_WHAT THIS TASK INVOLVES_.
Reproduce the opening lines of the records exactly, up to and including the line in which "Task: Click lock icon in Checkout row" occurs.

Records from a data collection:
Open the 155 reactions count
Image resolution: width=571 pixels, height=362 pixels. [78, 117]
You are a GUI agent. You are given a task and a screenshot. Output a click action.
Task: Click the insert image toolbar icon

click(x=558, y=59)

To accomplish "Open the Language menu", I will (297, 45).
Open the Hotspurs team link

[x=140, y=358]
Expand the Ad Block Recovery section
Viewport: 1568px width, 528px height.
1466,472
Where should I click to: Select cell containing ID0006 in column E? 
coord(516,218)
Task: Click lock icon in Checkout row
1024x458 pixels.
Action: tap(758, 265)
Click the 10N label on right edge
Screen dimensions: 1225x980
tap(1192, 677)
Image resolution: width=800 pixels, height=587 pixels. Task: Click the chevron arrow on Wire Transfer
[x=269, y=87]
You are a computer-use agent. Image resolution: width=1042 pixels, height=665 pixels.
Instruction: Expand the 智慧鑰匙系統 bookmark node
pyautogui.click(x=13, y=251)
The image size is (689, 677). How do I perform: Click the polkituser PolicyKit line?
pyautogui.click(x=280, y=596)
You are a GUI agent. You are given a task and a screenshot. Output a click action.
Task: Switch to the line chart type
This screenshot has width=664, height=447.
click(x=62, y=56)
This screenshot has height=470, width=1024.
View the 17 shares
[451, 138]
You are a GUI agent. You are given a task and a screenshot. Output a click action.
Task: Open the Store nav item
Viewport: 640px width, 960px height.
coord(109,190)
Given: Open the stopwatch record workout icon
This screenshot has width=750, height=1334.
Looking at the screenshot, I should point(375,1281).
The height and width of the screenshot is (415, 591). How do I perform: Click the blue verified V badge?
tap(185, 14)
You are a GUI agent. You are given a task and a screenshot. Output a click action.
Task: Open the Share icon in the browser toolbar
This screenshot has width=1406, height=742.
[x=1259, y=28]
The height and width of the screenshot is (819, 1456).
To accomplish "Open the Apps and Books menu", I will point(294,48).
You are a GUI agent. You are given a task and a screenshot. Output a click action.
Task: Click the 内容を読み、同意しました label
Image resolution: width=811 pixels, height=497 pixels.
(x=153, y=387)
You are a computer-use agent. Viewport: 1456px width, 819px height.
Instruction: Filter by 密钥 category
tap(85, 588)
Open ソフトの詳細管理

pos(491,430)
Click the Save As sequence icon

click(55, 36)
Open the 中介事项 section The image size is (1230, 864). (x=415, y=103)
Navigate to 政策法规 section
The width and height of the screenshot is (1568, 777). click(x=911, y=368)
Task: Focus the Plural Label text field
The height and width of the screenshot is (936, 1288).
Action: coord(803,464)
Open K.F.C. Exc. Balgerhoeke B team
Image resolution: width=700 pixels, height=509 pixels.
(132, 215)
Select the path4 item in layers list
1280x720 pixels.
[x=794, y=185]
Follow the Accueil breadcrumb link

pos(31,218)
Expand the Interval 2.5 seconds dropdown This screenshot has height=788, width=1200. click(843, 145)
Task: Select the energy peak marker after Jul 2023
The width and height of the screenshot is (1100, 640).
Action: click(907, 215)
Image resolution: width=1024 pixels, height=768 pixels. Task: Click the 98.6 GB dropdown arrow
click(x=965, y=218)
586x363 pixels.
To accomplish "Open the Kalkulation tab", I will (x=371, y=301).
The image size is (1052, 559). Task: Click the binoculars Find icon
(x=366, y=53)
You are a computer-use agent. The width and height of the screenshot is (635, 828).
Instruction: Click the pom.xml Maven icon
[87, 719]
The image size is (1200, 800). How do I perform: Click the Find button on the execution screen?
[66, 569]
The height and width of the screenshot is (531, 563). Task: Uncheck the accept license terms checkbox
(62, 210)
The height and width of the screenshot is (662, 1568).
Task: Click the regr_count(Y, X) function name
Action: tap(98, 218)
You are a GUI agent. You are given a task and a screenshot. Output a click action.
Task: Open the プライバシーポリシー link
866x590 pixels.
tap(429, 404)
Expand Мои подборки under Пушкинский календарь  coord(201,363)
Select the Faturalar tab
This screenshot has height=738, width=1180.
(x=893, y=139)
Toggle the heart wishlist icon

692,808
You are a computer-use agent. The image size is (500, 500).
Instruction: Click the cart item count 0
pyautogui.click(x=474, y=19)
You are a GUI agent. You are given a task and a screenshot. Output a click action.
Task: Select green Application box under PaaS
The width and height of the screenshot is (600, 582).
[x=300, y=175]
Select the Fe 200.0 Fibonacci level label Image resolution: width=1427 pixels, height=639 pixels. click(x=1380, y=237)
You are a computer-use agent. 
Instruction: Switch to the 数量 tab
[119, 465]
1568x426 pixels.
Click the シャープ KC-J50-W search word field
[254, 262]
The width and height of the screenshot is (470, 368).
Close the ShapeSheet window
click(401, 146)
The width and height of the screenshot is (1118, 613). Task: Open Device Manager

_EXERCISE SOLUTION_.
Open the 155 reactions count
Image resolution: width=571 pixels, height=362 pixels. [78, 117]
You are a GUI agent. You are given a task and a screenshot. Output a click action.
Task: Click the insert image toolbar icon

click(x=558, y=59)

To accomplish "Open the Language menu", I will (297, 45).
Open the Hotspurs team link

[x=140, y=358]
Expand the Ad Block Recovery section
Viewport: 1568px width, 528px height.
1466,472
Where should I click to: Select cell containing ID0006 in column E? 
coord(516,218)
Task: Click lock icon in Checkout row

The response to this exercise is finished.